If you don’t have to wait in line at the grocery store, you’re probably less likely to indulge those last minute shopping cravings. You know the ones: The US Weekly with the Duggar or Kardashian clan on the cover. The post-Christmas discount box of Lindt chocolate balls. The three pack of Bic lighters you don’t need because you quit smoking, but who knows, maybe you’ll start again, and besides, they’re on sale. These items in addition to several others (gum, batteries, Sudoku puzzle books) are checkout counter staples. Their success is in large part dependent on our standing around looking at them.

But if the Amazon Go model catches on and store lineups eventually go extinct, what will become of them? And more important, what will become of us? After all, a store without a checkout line may not just mean fewer unintended purchases, but fewer unintended human interactions. Fewer conversations struck up with strangers. Fewer hellos — and on Canadian soil, fewer “I’m sorries.”
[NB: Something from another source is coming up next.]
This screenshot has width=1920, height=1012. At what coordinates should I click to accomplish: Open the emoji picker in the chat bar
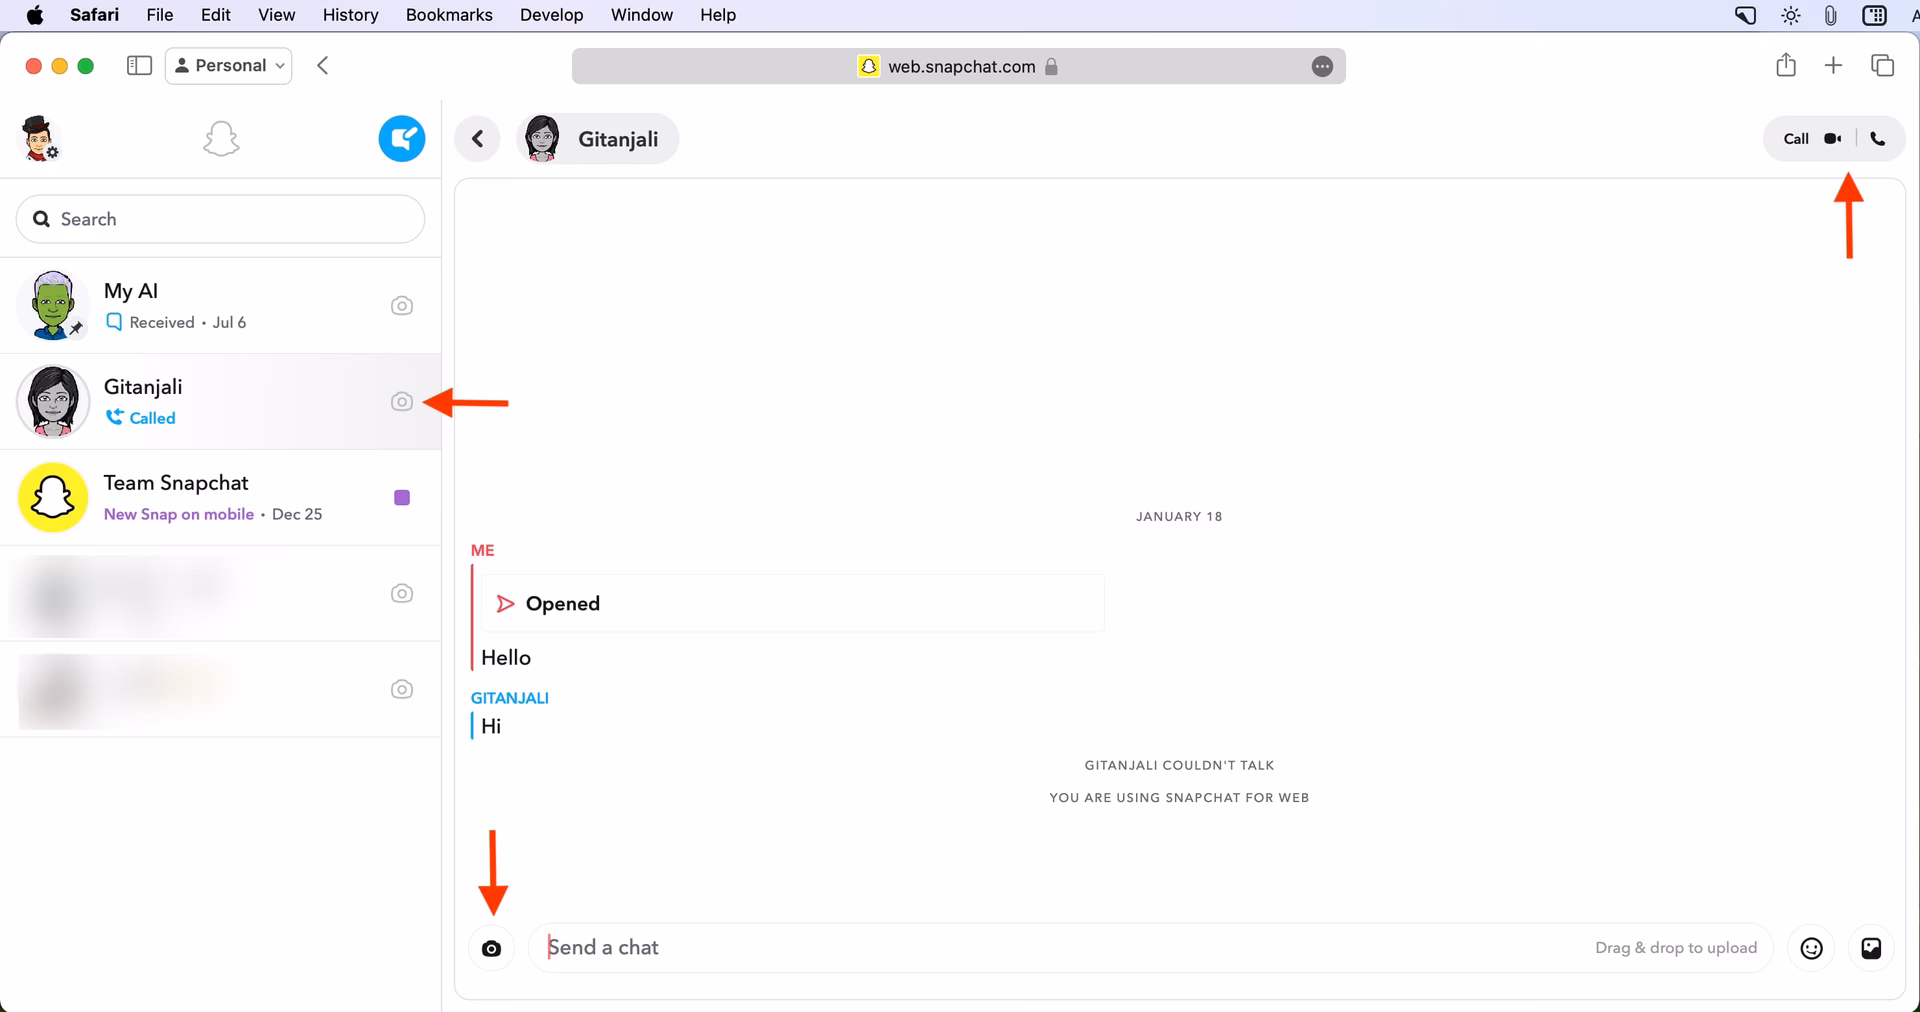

And maybe even fewer great ideas. The grocery store lineup, it could be argued, is the shower of the public domain, where some of us do our best thinking. Who knows: the next Jeff Bezos might be waiting to buy a roll of paper towel in a Loblaws lineup right now, dreaming up the tech empire of the future.

A lot of critics of Amazon Go tend to focus on the business model’s extensive surveillance of its shoppers, which is undoubtedly creepy. Go likely couldn’t function without a multitude of store cameras that track its customers’ every move, raising concerns about consumer privacy.

But it’s hard to believe a cluster of surveillance cameras will mark the end of privacy in a society where millions already hand over their personal information and whereabouts to corporations through their smartphones. Privacy isn’t going to die with Amazon Go or Amazon Key (the controversial package delivery service that gives Amazon delivery employees access inside customers’ homes). It died with the iPhone. It died with Facebook. It died with Instagram.

What Amazon Go could kill, if the cashierless model proves popular, is a great deal of spontaneous human contact among strangers. In fact, what I find far creepier than Amazon Go’s camera surveillance of customers is the idea behind the business model itself: the notion that we are becoming a society that views hyper-efficiency as a great virtue and wasting time — even two minutes in a checkout line — as an ill.

The other day I was standing in line at the grocery store with a cart full of food when I realized the woman behind me had a single loaf of bread in her basket. “Go ahead of me,” I told her. “You’ve only got the bread.”

“I’m in no rush,” she said. “You go ahead.”

“If you insist,” I said. She insisted. In a cashierless future where lines are an aberration exchanges like this will rarely occur. A lot of busy people won’t mind. But I suspect a lot of lonely people will.